Interestingly, the space agency, according to an NPR report, is working with a group of five high school and college students in a bid to scale up VR technologies beyond the current applications available.
The team of youngsters has already helped with the development of a VR suite which lets researchers explore an ancient lava tube in Idaho.
"I think, and I hope, this can be extremely useful for Nasa scientists," explained Nasa engineer Thomas Grubb, who manages the programme. "You know, it's cheaper to have people go to a lava tube in VR than to actually fly them out there for two weeks".
With obvious benefits, VR technology could be used for exploring rock formations on Earth for planned research, identifying damaged satellites, or even to find out if replacement parts would fit in a satellite. The tech could also be used for 'watching' magnetic fields pulse around the Earth and for research for missions in outer space.

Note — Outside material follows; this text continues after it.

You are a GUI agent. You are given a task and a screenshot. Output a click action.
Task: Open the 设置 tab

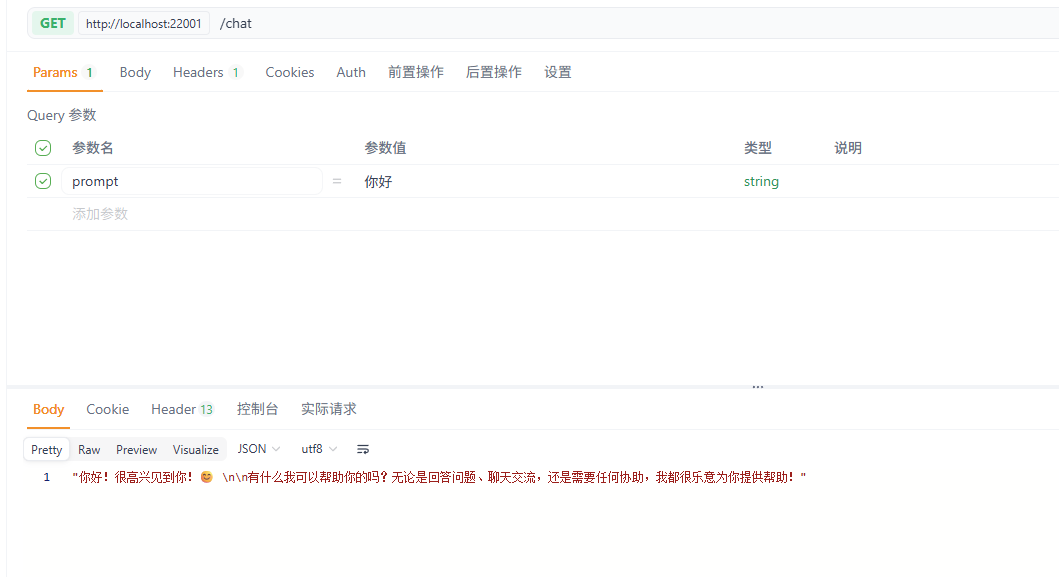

Grubb started working with these students because of their intuitive understanding of what works in virtual reality and what doesn't. Also, they are much more comfortable when working with new technologies, unlike experienced researchers.
"There were definitely some older people who tried [the VR system] and struggled at first because they're not used to having all ten fingers working at once," says Nasa volcanologist Brent Garry. "They're like 'Am I going to fall? Am I going to trip on something?'"
And that's where the young students came in. College freshman Stewy Slocum, 17, and his programme teammates were quick to understand the VR system. Slocum, who is into VR programming, also contributed to the development of the lava tube simulation.
Nasa is already pushing the VR experience further. Earlier this month, the agency sent a VR camera to the International Space Station (ISS) in a bid to give people back on Earth a real-world feel of space. The video from the camera will be showcased on National Geographic sometime next year.